(Stored dataset items)
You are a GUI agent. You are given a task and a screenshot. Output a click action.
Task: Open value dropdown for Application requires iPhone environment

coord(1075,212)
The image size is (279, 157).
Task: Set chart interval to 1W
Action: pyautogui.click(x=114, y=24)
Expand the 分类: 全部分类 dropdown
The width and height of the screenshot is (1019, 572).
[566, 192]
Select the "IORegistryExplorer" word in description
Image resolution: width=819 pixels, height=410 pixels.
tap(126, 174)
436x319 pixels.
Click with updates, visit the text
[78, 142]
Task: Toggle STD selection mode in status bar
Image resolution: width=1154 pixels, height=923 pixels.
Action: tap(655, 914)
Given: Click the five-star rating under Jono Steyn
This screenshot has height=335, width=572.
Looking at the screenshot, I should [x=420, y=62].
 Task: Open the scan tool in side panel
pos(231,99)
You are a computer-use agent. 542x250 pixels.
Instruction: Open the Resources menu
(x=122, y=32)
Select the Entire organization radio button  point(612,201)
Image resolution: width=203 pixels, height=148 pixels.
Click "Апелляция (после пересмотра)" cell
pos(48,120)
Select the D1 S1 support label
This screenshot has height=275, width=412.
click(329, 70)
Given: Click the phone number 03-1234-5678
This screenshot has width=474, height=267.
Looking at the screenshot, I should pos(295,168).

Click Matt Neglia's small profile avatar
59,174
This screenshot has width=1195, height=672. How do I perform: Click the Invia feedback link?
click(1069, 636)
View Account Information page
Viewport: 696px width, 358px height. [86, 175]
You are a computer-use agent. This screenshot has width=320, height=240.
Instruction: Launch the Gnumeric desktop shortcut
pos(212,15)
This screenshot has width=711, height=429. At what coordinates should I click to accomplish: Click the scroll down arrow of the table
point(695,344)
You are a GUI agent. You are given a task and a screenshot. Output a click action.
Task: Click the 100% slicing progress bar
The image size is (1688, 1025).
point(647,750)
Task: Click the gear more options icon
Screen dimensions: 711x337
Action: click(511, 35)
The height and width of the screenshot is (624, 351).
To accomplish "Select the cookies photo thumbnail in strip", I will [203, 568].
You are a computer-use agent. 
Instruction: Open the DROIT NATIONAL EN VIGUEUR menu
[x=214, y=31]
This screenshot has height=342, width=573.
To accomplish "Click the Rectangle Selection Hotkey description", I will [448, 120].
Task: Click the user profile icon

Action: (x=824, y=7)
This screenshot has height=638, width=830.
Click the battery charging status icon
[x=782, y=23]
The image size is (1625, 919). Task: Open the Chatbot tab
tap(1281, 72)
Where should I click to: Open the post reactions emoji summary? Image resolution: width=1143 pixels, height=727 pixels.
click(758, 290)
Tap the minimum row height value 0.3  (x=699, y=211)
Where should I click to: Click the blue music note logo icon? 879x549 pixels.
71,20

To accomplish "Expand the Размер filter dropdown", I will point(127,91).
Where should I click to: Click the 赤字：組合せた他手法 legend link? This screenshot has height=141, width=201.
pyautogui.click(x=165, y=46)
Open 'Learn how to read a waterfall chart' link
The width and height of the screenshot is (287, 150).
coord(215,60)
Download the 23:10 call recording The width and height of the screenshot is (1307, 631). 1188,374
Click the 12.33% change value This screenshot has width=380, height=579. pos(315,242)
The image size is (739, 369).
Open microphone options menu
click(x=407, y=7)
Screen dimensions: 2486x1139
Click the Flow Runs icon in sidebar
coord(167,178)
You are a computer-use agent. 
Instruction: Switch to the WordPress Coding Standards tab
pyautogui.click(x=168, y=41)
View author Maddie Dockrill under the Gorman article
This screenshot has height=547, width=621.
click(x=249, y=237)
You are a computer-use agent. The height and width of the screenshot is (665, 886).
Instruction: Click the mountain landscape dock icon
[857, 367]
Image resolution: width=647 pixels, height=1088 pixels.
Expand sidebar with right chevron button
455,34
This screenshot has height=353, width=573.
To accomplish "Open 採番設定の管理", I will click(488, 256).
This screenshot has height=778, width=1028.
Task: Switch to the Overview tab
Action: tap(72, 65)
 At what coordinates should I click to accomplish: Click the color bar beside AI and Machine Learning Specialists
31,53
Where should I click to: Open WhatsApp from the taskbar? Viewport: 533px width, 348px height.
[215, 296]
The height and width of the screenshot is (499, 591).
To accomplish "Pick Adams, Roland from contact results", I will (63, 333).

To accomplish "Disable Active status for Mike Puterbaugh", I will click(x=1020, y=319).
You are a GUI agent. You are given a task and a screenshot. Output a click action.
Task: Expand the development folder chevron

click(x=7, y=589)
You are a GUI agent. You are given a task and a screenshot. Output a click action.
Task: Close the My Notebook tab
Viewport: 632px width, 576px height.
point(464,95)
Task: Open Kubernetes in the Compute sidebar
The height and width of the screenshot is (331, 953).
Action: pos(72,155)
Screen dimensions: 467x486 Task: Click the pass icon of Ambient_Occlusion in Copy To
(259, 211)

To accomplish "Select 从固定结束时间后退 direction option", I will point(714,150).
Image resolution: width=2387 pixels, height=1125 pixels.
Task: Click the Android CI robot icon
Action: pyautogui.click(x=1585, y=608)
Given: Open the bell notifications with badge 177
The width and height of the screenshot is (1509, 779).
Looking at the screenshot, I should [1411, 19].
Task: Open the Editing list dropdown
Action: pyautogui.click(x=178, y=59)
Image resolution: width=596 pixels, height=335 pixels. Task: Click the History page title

BRIEF
Transcribe the lines above, from the line that contains "Where should I click to: Click the 赤字：組合せた他手法" down to the line that contains "coord(167,178)", including both of those lines.

SOLUTION FOR THIS EXERCISE
Where should I click to: Click the 赤字：組合せた他手法 legend link? This screenshot has height=141, width=201.
pyautogui.click(x=165, y=46)
Open 'Learn how to read a waterfall chart' link
The width and height of the screenshot is (287, 150).
coord(215,60)
Download the 23:10 call recording The width and height of the screenshot is (1307, 631). 1188,374
Click the 12.33% change value This screenshot has width=380, height=579. pos(315,242)
The image size is (739, 369).
Open microphone options menu
click(x=407, y=7)
Screen dimensions: 2486x1139
Click the Flow Runs icon in sidebar
coord(167,178)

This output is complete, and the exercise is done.